- Theatrical release poster
- Directed by: Rajasekar G
- Written by: Rajasekar G
- Produced by: R. Arun
- Starring: Thrigun; Srijita Ghosh; Ineya; Radha;
- Cinematography: C. Vijayasri
- Edited by: K. Kumar
- Music by: S. N. Arunagiri
- Production company: Arun Visualz Productions
- Release date: 13 February 2026;
- Running time: 140 minutes
- Country: India
- Language: Tamil

= Sweety Naughty Crazy =

Tamil film

Sweety Naughty Crazy is an Indian Tamil-language adult comedy film written and directed by Rajasekar G in his directorial debut, starring Thrigun, Srijita Ghosh, Ineya and Radha in the lead roles. The film has cinematography handled by C. Vijayasri, editing done by K. Kumar and music composed by S. N. Arunagiri.

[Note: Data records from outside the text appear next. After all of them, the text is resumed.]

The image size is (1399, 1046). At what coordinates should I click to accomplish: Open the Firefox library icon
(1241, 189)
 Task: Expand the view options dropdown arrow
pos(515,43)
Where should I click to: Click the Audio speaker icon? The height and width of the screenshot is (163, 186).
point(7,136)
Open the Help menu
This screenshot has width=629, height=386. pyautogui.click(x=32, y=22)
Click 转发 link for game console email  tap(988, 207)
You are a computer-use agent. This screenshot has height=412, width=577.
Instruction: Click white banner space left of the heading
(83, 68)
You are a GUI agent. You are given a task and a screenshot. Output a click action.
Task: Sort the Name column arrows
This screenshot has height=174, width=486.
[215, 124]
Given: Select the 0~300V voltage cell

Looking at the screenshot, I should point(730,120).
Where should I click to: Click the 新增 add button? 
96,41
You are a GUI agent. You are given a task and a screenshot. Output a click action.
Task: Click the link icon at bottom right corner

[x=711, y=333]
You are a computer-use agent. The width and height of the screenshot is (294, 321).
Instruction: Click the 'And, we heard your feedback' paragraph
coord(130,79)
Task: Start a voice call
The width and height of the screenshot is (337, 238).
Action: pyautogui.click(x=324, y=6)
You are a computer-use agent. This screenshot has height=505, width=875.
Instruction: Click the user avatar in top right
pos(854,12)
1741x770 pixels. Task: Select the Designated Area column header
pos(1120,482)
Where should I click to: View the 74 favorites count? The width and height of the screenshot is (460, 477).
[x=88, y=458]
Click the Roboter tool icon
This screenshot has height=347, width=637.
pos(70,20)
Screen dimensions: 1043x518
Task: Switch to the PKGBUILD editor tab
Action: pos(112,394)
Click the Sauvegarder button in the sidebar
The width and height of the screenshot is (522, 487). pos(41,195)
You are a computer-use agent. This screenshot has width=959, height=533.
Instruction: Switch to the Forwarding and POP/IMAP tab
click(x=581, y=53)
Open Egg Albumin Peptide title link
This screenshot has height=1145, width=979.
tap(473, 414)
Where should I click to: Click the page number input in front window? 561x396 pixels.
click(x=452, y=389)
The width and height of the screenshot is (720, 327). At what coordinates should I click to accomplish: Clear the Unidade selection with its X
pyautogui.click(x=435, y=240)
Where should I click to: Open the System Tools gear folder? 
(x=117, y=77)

Sweety Naughty Crazy was released in theatres on 13 February 2026.

== Cast ==

- Thrigun as Shiva
- Srijita Ghosh as Anitha
- Ineya as Nandini Miss
- Radha as Shylu Aunty
- Thambi Ramaiah as Anitha's father
- Ravi Mariya as Warden
- Ali as Ganeshan
- Sathyan as Nandini's husband
- Madhan Bob as Doctor
- Chaams as Astrologer

== Production ==
Thrigun who was last seen in Lineman (2024) was announced as the lead actor in his next titled Sweety Naught Crazy, which had its launch event on 7 August 2024 in Hyderabad. The film is written and directed by debutant Rajasekar G, alongside Ineya, Srijita Ghosh and Radha playing the lead actresses. The film is produced under Arun Visualz Productions banner, with the technical team consisting of cinematographer C. Vijayasri, editor K. Kumar and music composer S. N. Arunagiri.

== Music ==
The first single "Thai Thai" was released on 23 January 2026.

== Release ==
Sweety Naughty Crazy was released in theatres on 13 February 2026.

== Reception ==
Abhinav Subramanian of The Times of India rated the film with 2.5 out of 5 stars, calling it a guilty pleasure with a low ceiling. The film was also reviewed by Dina Thanthi and Maalai Malar.